カルテス大統領 (2013年 8月15日)
8月15日、寒い中予定通り大統領就任式典が開催され、オラシオ・カルテス新大統領が誕生しました。これで再び赤党政権に戻ることになりますが、カルテス氏は企業家であり、根っからの伝統的な赤党党員とは感覚が異なるので古い利権体質も残る党内の要求にどのように応えて行くのか注目されます。

パラグアイ=カルテス新大統領が就任=メルコスル復帰に前進か?(ブラジル・ニッケイ新聞)

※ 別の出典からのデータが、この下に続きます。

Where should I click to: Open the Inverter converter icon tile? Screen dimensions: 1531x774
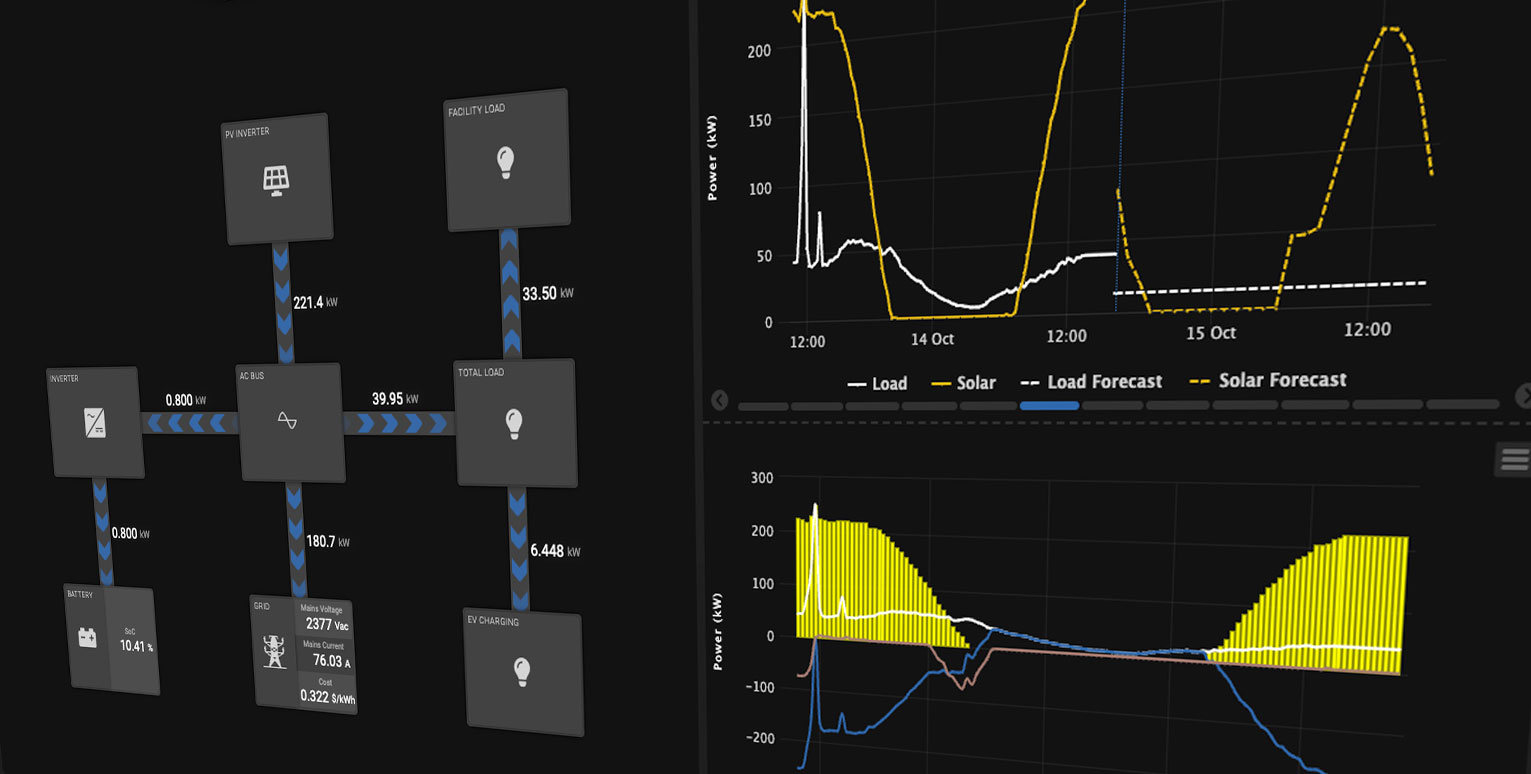pos(95,423)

15日、パラグアイでホラシオ・カルテス氏の大統領就任式が行われた。同大統領は近隣諸国との友好関係再構築への希望を口にした。15日付伯字紙が報じている。1時間弱に及んだ就任演説で、カルテス大統領はジウマ大統領やアルゼンチンのクリスチーナ大統領が、パラグアイのメルコスル(南米共同市場)復帰に向けて働きかけたことを賞賛した。パラグアイは昨年6月のルゴ大統領(当時)の議会での罷免を「非民主的」として、選挙で選ばれた新大統領が誕生するまで、メルコスルの参加権を剥奪されていた。カルテス氏の大統領就任をもって制裁措置の期限は終わったが、カルテス氏はメルコスル復帰に関する約束はこの日は行わなかった。だが、この日集まった周辺国首脳の前で、民主的な国家形成や、周辺国との協力を強化したい旨を話した。この演説のあと、アントニオ・パトリオッタ外相は「(カルテス大統領が)メルコスル復帰に向けて交渉する姿勢を見せたと思う」と解釈した。 この前日の14日、カルテス氏はジウマ大統領と会談を行っている。ジウマ大統領は会談後、好感触を得たと述べていた。また、カルテス大統領はクリスチーナ大統領やウルグアイのホセ・ムヒカ大統領とも会談の約束をさらに取り付けている。また、カルテス氏は14日午前、ペトロブラスやカマルゴ・コレアなどといった伯国企業の要人たちとも会談を行っている。パラグアイのイタイプ・ダムからの送電システムの工事は伯国企業の関心を呼んでいる。なお、パラグアイがメルコスル復帰に難色を示しているのは、パラグアイの権利剥奪中に、同国が参加国入りを反対していたベネズエラが加入を果たした上に議事国にまでなったからだが、そのベネズエラのニコラス・マドゥーロ大統領は就任式には参加しなかった。